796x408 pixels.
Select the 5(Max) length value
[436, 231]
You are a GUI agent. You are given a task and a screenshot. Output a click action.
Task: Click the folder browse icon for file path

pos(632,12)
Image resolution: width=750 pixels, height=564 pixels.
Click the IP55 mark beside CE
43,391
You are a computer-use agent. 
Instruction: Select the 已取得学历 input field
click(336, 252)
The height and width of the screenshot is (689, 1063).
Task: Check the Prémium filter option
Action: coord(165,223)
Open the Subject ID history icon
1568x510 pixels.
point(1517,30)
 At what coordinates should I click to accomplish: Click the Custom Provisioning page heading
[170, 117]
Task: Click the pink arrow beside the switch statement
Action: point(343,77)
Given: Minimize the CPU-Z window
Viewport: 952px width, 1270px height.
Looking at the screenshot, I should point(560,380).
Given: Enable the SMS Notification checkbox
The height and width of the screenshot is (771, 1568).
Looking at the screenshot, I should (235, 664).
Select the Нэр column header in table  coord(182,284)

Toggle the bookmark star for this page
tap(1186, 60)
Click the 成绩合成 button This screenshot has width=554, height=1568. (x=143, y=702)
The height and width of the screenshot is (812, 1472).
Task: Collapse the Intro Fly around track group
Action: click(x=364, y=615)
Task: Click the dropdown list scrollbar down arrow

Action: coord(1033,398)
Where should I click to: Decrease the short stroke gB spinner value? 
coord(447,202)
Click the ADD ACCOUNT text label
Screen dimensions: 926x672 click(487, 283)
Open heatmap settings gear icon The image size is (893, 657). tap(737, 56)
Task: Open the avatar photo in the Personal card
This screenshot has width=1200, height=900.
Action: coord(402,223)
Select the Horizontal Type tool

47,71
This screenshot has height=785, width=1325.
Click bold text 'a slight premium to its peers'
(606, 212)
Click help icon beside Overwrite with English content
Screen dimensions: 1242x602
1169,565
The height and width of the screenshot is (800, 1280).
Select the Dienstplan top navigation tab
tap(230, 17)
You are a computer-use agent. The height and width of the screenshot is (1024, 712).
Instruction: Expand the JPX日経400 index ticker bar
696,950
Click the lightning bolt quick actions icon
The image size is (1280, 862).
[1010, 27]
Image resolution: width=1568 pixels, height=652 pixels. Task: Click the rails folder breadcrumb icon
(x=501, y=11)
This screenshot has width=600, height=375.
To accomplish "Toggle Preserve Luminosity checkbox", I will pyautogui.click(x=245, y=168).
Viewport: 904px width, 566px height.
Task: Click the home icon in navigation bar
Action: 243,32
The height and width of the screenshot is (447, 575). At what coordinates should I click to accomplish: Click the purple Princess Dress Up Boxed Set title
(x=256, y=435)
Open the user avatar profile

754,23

• • • • • • •

Work to be completed: Write the material above out again, exactly as it reads.

Result:
796x408 pixels.
Select the 5(Max) length value
[436, 231]
You are a GUI agent. You are given a task and a screenshot. Output a click action.
Task: Click the folder browse icon for file path

pos(632,12)
Image resolution: width=750 pixels, height=564 pixels.
Click the IP55 mark beside CE
43,391
You are a computer-use agent. 
Instruction: Select the 已取得学历 input field
click(336, 252)
The height and width of the screenshot is (689, 1063).
Task: Check the Prémium filter option
Action: coord(165,223)
Open the Subject ID history icon
1568x510 pixels.
point(1517,30)
 At what coordinates should I click to accomplish: Click the Custom Provisioning page heading
[170, 117]
Task: Click the pink arrow beside the switch statement
Action: point(343,77)
Given: Minimize the CPU-Z window
Viewport: 952px width, 1270px height.
Looking at the screenshot, I should point(560,380).
Given: Enable the SMS Notification checkbox
The height and width of the screenshot is (771, 1568).
Looking at the screenshot, I should (235, 664).
Select the Нэр column header in table  coord(182,284)

Toggle the bookmark star for this page
tap(1186, 60)
Click the 成绩合成 button This screenshot has width=554, height=1568. (x=143, y=702)
The height and width of the screenshot is (812, 1472).
Task: Collapse the Intro Fly around track group
Action: click(x=364, y=615)
Task: Click the dropdown list scrollbar down arrow

Action: coord(1033,398)
Where should I click to: Decrease the short stroke gB spinner value? 
coord(447,202)
Click the ADD ACCOUNT text label
Screen dimensions: 926x672 click(487, 283)
Open heatmap settings gear icon The image size is (893, 657). tap(737, 56)
Task: Open the avatar photo in the Personal card
This screenshot has width=1200, height=900.
Action: coord(402,223)
Select the Horizontal Type tool

47,71
This screenshot has height=785, width=1325.
Click bold text 'a slight premium to its peers'
(606, 212)
Click help icon beside Overwrite with English content
Screen dimensions: 1242x602
1169,565
The height and width of the screenshot is (800, 1280).
Select the Dienstplan top navigation tab
tap(230, 17)
You are a computer-use agent. The height and width of the screenshot is (1024, 712).
Instruction: Expand the JPX日経400 index ticker bar
696,950
Click the lightning bolt quick actions icon
The image size is (1280, 862).
[1010, 27]
Image resolution: width=1568 pixels, height=652 pixels. Task: Click the rails folder breadcrumb icon
(x=501, y=11)
This screenshot has width=600, height=375.
To accomplish "Toggle Preserve Luminosity checkbox", I will pyautogui.click(x=245, y=168).
Viewport: 904px width, 566px height.
Task: Click the home icon in navigation bar
Action: 243,32
The height and width of the screenshot is (447, 575). At what coordinates should I click to accomplish: Click the purple Princess Dress Up Boxed Set title
(x=256, y=435)
Open the user avatar profile

754,23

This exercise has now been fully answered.